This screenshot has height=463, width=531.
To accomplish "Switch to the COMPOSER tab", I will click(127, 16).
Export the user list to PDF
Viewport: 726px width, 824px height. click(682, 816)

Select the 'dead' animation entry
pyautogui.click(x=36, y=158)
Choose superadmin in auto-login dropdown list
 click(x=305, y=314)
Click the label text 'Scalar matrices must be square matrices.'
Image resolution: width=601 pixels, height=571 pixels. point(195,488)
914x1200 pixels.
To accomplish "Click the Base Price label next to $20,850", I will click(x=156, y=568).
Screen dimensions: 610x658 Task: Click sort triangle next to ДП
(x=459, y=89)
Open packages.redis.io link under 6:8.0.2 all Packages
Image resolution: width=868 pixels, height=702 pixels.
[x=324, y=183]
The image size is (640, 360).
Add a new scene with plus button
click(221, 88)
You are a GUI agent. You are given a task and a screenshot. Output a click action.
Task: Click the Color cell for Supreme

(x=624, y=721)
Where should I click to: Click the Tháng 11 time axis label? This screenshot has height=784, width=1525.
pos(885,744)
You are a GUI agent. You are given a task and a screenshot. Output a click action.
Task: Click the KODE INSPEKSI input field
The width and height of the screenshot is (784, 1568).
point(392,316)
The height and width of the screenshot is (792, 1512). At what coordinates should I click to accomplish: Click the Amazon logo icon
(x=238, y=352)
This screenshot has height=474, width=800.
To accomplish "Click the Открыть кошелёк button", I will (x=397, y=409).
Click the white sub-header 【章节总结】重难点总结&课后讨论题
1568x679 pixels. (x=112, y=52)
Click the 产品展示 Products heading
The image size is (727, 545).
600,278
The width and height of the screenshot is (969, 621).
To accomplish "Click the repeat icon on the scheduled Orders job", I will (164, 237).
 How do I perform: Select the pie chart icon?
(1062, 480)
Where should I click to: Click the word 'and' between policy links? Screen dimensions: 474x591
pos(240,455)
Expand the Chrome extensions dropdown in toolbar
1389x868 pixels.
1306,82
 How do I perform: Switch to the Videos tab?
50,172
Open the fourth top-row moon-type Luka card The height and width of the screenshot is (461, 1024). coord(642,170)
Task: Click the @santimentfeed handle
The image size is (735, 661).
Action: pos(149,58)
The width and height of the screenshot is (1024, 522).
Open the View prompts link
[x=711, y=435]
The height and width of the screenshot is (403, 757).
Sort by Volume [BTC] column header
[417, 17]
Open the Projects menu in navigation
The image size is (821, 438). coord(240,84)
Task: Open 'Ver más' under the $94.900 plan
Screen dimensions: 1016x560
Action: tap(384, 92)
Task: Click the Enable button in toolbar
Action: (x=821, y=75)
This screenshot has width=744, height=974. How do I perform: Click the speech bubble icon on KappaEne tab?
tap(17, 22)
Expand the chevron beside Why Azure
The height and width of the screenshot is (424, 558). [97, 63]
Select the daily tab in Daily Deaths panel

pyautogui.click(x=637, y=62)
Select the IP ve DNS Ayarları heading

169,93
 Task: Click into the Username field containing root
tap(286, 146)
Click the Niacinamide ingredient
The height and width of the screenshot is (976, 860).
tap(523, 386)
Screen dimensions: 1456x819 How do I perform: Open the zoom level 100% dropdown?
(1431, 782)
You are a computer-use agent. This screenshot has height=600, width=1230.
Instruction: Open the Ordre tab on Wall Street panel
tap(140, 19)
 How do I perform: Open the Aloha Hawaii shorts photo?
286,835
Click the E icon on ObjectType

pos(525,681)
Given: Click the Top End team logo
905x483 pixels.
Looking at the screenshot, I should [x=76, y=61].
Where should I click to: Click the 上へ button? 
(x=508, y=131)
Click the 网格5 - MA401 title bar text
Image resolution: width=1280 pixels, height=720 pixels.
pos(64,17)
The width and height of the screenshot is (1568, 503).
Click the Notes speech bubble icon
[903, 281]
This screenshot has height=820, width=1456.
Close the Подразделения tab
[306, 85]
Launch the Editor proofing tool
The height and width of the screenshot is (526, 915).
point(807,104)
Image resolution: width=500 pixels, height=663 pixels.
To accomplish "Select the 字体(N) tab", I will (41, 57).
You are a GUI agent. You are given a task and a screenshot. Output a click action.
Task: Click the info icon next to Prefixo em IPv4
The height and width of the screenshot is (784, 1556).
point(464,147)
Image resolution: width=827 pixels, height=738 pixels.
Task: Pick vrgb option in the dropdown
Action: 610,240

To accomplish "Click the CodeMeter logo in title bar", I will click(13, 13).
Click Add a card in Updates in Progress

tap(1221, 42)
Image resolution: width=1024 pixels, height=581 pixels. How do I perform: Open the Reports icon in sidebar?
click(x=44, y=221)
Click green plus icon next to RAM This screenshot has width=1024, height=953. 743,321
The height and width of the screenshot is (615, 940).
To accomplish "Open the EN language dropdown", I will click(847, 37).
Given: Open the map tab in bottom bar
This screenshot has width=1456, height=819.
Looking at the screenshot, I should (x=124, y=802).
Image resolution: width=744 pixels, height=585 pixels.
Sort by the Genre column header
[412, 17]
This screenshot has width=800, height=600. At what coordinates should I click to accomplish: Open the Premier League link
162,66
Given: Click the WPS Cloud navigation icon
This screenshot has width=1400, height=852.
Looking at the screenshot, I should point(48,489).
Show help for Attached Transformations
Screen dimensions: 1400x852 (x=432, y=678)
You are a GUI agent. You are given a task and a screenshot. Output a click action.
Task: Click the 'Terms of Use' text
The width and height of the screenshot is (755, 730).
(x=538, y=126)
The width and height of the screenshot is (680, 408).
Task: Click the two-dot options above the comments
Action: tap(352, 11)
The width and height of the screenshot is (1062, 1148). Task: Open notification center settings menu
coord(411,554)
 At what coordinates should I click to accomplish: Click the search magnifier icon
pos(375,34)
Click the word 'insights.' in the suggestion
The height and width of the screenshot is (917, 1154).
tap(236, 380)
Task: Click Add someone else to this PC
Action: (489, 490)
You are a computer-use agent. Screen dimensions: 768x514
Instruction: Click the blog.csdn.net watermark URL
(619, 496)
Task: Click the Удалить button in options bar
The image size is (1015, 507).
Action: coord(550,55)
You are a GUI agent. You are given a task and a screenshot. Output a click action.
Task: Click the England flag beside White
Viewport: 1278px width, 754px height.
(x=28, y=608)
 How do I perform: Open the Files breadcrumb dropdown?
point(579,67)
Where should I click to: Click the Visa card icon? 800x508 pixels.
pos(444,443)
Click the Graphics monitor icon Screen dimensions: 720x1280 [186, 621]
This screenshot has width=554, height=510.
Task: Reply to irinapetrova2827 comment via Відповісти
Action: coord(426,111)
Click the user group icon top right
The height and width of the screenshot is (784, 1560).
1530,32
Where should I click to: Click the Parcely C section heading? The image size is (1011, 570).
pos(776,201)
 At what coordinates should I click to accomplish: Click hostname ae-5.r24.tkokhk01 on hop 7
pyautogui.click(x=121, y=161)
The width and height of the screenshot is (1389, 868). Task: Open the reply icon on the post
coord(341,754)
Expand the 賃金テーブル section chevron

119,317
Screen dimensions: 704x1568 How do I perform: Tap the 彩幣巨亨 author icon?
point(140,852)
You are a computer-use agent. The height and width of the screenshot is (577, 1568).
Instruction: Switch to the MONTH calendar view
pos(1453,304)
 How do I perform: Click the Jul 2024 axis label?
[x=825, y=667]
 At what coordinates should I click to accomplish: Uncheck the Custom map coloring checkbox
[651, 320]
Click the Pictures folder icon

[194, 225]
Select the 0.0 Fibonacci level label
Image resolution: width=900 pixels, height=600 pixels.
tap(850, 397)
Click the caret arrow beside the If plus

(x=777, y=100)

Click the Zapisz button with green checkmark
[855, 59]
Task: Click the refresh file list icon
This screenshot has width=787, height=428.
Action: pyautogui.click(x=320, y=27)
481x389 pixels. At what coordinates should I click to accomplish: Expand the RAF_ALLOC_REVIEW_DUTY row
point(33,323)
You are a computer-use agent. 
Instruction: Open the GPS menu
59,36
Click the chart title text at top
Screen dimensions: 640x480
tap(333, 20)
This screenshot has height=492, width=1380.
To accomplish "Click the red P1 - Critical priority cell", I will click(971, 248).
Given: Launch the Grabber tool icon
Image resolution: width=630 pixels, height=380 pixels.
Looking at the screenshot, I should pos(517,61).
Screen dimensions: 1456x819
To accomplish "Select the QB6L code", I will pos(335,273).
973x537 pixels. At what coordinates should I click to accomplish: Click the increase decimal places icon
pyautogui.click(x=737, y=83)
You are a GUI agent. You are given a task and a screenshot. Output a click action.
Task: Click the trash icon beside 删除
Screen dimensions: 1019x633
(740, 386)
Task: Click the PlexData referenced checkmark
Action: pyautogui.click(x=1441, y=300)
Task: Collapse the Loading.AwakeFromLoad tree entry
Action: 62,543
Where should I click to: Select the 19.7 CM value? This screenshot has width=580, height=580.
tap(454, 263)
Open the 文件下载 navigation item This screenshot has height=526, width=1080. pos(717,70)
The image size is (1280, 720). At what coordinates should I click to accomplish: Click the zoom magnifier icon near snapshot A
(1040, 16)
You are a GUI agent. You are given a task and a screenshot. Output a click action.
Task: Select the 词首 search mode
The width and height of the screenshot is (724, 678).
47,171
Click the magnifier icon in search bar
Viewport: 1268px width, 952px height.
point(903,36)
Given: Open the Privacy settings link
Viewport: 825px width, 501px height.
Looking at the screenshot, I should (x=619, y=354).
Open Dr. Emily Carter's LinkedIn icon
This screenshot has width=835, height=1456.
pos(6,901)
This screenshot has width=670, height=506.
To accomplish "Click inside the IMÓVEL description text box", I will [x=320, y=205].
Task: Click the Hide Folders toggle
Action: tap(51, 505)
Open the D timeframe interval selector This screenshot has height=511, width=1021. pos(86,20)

· · · ·

[WHAT IS REQUIRED] Every line from the one with "Open the 文件下载" to the end of the records above should be returned exactly, and no other lines.

[EXPECTED ANSWER]
Open the 文件下载 navigation item This screenshot has height=526, width=1080. pos(717,70)
The image size is (1280, 720). At what coordinates should I click to accomplish: Click the zoom magnifier icon near snapshot A
(1040, 16)
You are a GUI agent. You are given a task and a screenshot. Output a click action.
Task: Select the 词首 search mode
The width and height of the screenshot is (724, 678).
47,171
Click the magnifier icon in search bar
Viewport: 1268px width, 952px height.
point(903,36)
Given: Open the Privacy settings link
Viewport: 825px width, 501px height.
Looking at the screenshot, I should (x=619, y=354).
Open Dr. Emily Carter's LinkedIn icon
This screenshot has width=835, height=1456.
pos(6,901)
This screenshot has width=670, height=506.
To accomplish "Click inside the IMÓVEL description text box", I will [x=320, y=205].
Task: Click the Hide Folders toggle
Action: tap(51, 505)
Open the D timeframe interval selector This screenshot has height=511, width=1021. pos(86,20)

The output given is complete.